A produtora e filha de Agnès Varda está em Lisboa a convite da Festa do Cinema Francês, porque nesta edição é feita uma homenagem à cineasta, figura essencial da 'Nouvelle Vague' que morreu em março passado, aos 90 anos.
Entre os filmes programados, em parceria com a Cinemateca Portuguesa, está "Varda por Agnès", o derradeiro documentário, biográfico, que a realizadora estreou em fevereiro passado no festival de cinema de Berlim e que chega aos cinemas portugueses no próximo dia 10.

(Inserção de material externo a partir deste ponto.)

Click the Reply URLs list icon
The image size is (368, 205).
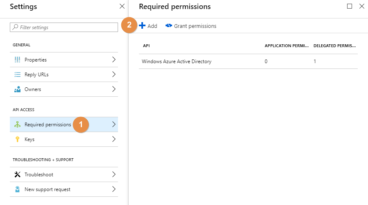pyautogui.click(x=17, y=75)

"Varda por Agnès" é um filme comentado por própria cineasta, como uma 'masterclasse' comovente e generosa, sobre alguns momentos essenciais do percurso nas artes visuais, da fotografia ao cinema, mas também na sua relação com as mudanças políticas e sociais do século XX.
Agnès Varda registou imagens da organização Black Panthers nos Estados Unidos, filmou a condição das mulheres, cruzou cinema e pintura, gravou a memória do bairro parisiense onde viveu e pisou muitas, muitas praias, território onde, aliás, o filme termina.
No documentário, explica ideias das longas e curtas-metragens, métodos de trabalho, processos criativos e uma forma de olhar assente em três palavras que a própria nomeia nos primeiros minutos: inspiração, criação e partilha.
Agnès Varda começou a trabalhar no filme em 2015, mas a produção esteve parada, porque embarcou no périplo com o artista visual francês JR, que resultou no filme "Olhares Lugares" (2017).
Rosalie Varda-Demy conta que insistiu com a mãe para terminar o documentário, apesar do cansaço, da idade e dos problemas de saúde. "A transmissão é importante, e ela tinha tanto talento em falar sobre o trabalho, sobre como tentou ter uma nova forma de filmar, de contar".
Agnès Varda morreu um mês depois de o filme ter estreado em Berlim, e a filha reconhece que é difícil olhar para ele sem se pensar numa despedida.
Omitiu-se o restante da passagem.